Aziz Ansari (Parks and Recreation) é autor, produtor e protagonista da série original da Netflix que estreiou sua segunda temporada no streaming no último dia 18 de Maio. Com inspiração na sua própria vida, ele encarna Dev Shah, um americano com raízes hindu e ator na casa dos 30 e poucos anos em começo de carreira em Nova Iorque. A série conta o cotidiano desse personagem com holofotes voltados para as suas experiências amorosas. Aziz é sagaz e como quem não quer nada, discute temas espinhosos como racismo, religião, machismo, assédio, relacionamentos inter-raciais, homossexualidade, imigração, geração e preconceitos pela ótica de alguém que faz parte de uma minoria. Tanto na vida real quando na fictícia — os pais do artista interpretam os pais do personagem na trama — a tradição muçulmana e religiosa familiar é muito importante, e por isto bastante explorada, sendo um dos assuntos centrais do seriado. Principalmente em pontuar preconceitos e racismo usando o humor como escape, de uma maneira mais leve que a maioria dos comediantes que usam essa técnica, como Chris Rock, nomeadamente uma das inspirações de Ansari.
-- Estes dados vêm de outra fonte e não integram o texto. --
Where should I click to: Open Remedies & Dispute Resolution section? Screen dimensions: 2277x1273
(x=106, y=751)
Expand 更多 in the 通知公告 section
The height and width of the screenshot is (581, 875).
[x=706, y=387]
A primeira temporada já havia sido uma deliciosa surpresa, apesar de alguns deslizes, personagens bidimensionais e histórias mal encerradas. Os dez capítulos de cada temporada foram literalmente devorados como uma maratona merece. Mas é preciso pontuar que os temas se aprofundaram na nova leva de episódios. Qualidade estética e muitas referências para encantar amantes do cinema ou cultura de entretenimento no geral.

Nos despedimos de Dev no último episódio da primeira temporada com um futuro incerto, logo após romper o seu relacionamento com Rachel. Quem se lembra da briga do macarrão? O SOS final de um relacionamento que luta desesperadamente para respirar. Diálogos no ponto e muito realismo são ingredientes perfeitos para aguçar a nossa curiosidade do que viria. Ele nos aludiu que iria viajar e terminamos a temporada despedaçados e esperançosos.

Logo de início já podemos destacar o primeiro capítulo da nova temporada, que reverencia o filme Ladrões de Bicicleta (1948) de Vittorio De Sica, inclusive ao usar a trilha sonora da película no episódio. Encontramos o protagonista em Módena, na Itália, aonde foi fazer um intercâmbio cultural e ser aprendiz da confecção de macarrão em uma pequena loja da comunidade da região Emília-Romanha, na província de Modena. Preparar o Tortellini, prato típico, com sua hereditariedade e primosidade não é tarefa fácil. Muito pelo contrário, trata-se de uma obra de arte. Bem como falar o italiano. E, Dev ainda debate consigo conflitos amorosos e existenciais, salpicados com muito humor. Esse talhamento da Pasta tão esmerado é colocado na concepção de cada episódio. E, quando finalmente Aziz encontra-se frente a frente com Rachel toda a grandiosidade daquele relacionamento de outrora toma outras proporções na nova temporada.

Master of None 8º episódio da 2ª temporada - Thankisgiving.

Outros dois grandes episódios da segunda leva são “New York I love you” — um “bottle episode” que concentra-se em personagens aleatórios nova-iorquinos como um porteiro, uma moça surda e um taxista imigrante — e “Thanksgiving” que conta todos os jantares que Dev atendeu desde criança na data comemorativa na casa da sua melhor amiga, Denise (Lena Waithe) — um estudo social sobre racismo, feminismo, religião, família e opção sexual.

Ao mesmo tempo, alinhava a saga de um ator buscando o seu espaço no mundo do entretenimento. Que acaba por trabalhar em projetos que nem sempre o agradam, caso do “The clash of the cupcakes” ou o show “BFF’s”. Não se engane, no fim, é uma comédia romântica progressista com uma ótica politicamente correta e humana.

Há mais destaques saborosos como “First date” e a onda modernosa de amar em tempos de internet. Pena que não passe de um tira gosto.

No cerne da questão, o autor trata o amor, como em muitos casos de entretenimento, como algo mágico. Dev se apaixona aonde menos esperava. Ainda que durante a saga haja uma busca por um romance interessante, ficamos na mesmice dos contos de fada. Um pouco decepcionante. Francesca (Alessandra Mastronardi), o par de Dev, nada mais passa de um modelo contemporâneo das musas italianas: branca, européia, de personalidade rasa, muito inocente e singela. Depois da reviravolta nesta temporada sobre a relação de Dev e Rachel, resta torcer por melhores histórias românticas e menos inatingíveis para a terceira.